Senate Bill 69, originally filed to codify a broad agreement between the city of Hendersonville and Henderson County on annexation, sewer extension and zoning, was replaced with an unrelated bill on elections and other matters in Haywood County, Jackson County and the city of Jacksonville.

Convened in separate special called meetings on June 16, the Henderson County Board of Commissioners and the Hendersonville City Council each voted unanimously to adopt an interlocal agreement and proposed legislation to settle their differences over city utility extensions. At last, it appeared, the end was in sight for the decades-long water war —  and in a way that could not be undone by future city councils and county commissions.

Not so fast.

Anyone browsing the bill-tracking service at the state Legislature would have been flabbergasted to read what happened the very next day to Senate Bill 69, “an act regarding the operation of public enterprises by the city of Hendersonville …”

SB69 is now an act spelling out how “vacancies on the Haywood County vacancies are filled …” And no matter how powerful the AI app one chooses to use, the word search will turn up no mention of Hendersonville or Henderson County.
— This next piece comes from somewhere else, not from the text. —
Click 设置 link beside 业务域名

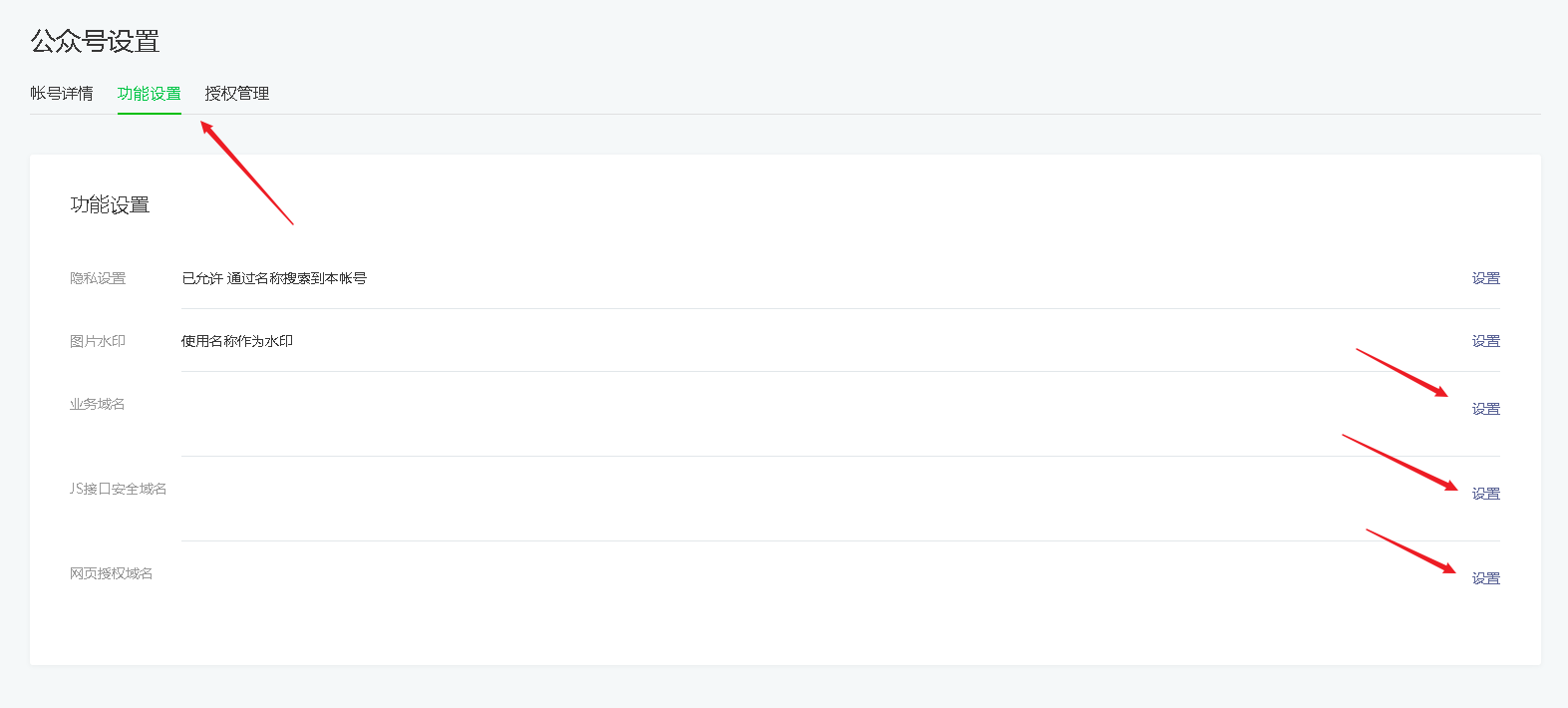tap(1485, 409)
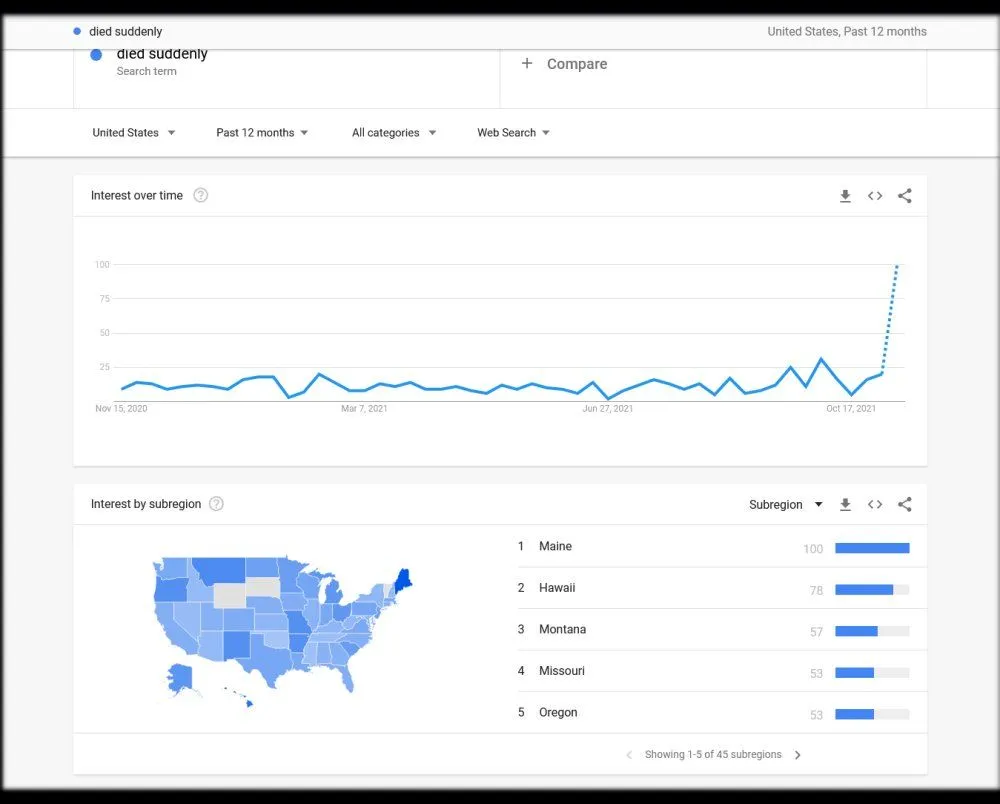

Cause of the train wreck? Chiefly, an overreach by the county commissioners and city council members, who inserted into the proposed legislation a section exempting their jurisdictions from a zoning provision the General Assembly passed last December. But other parts of the city-county drafted proposal need work, too, a Henderson County legislator says.

“Senate Bill 69 was actually repurposed for another county and municipality,” state Rep. Jennifer Balkcom said in an interview on Monday. “It did not move forward with anything for Henderson County.”

It’s unclear whether the city-county agreement is dead for good in the current legislative session, or whether pieces — those that don’t offend General Assembly prerogative — could be salvaged.

County Commission Chair Bill Lapsley insists that it should go forward.

“Oh yes, I did hear that,” he responded when asked whether he had received word that legislative leaders balked at the effort to use a local bill as a means to exempt one county out of 100 and a single city out of 550 from the statewide land-use law that barred downzoning.

But he said his message to the county’s legislative delegation was this: “You asked us to reach a compromise and we did and here’s the language. You said you’d codify it (into state law) and we expect you to do that. We told Moffitt and Balkcom if Raleigh wasn’t gonna change (the downzoning law) statewide that we wanted to do it for our county.”

 

New path to peace?

The derailment in Raleigh may in the end have created an alternative path to a long-awaited peace agreement.

City Manager John Connet, who traveled to Raleigh the day after the council adopted the settlement documents, found out at the capital that the downzoning gambit was a problem.

“I think the language associated with the downzoning” caused some concerns “with the House leadership,” he said. Balkcom “was gonna pull that out.”

But that’s not all. Another part of the proposed six-page bill drafted by the city and county specifically allowed the city to continue to require annexation in exchange for city sewer service in the Mud Creek basin, which is 113 square miles.

“My concern is the section on the Mud Creek drainage basin,” Balkcom said. “That’s a wide area for them to be annexing into the city. That’s a concern for people out in Edneyville. … There’s a few things that need to be changed. I think that it needs to be relooked at so I slowed it down. I will take full responsibility — let’s slow it down and get it right for the people of Henderson County.”

Connet said he would have no problem if the Legislature chose to strip out the paragraph on downzoning. But in case the bill goes nowhere, he said he is working on a new agreement that would enact the main points of the bill without the need for a state law.

“A lot of stuff in the bill we can do locally now,” Connet said, including forming a joint-water sewer commission, extending sewer service without annexation and ceding land-use and zoning power to the county on land that the city does annex. Connet said he may be able to release details of the newly crafted compromise as early as this week.

“I drafted up some language to send to John (Mitchell, the county manager) and some other folks,” he said. “My council is kind of reviewing it.”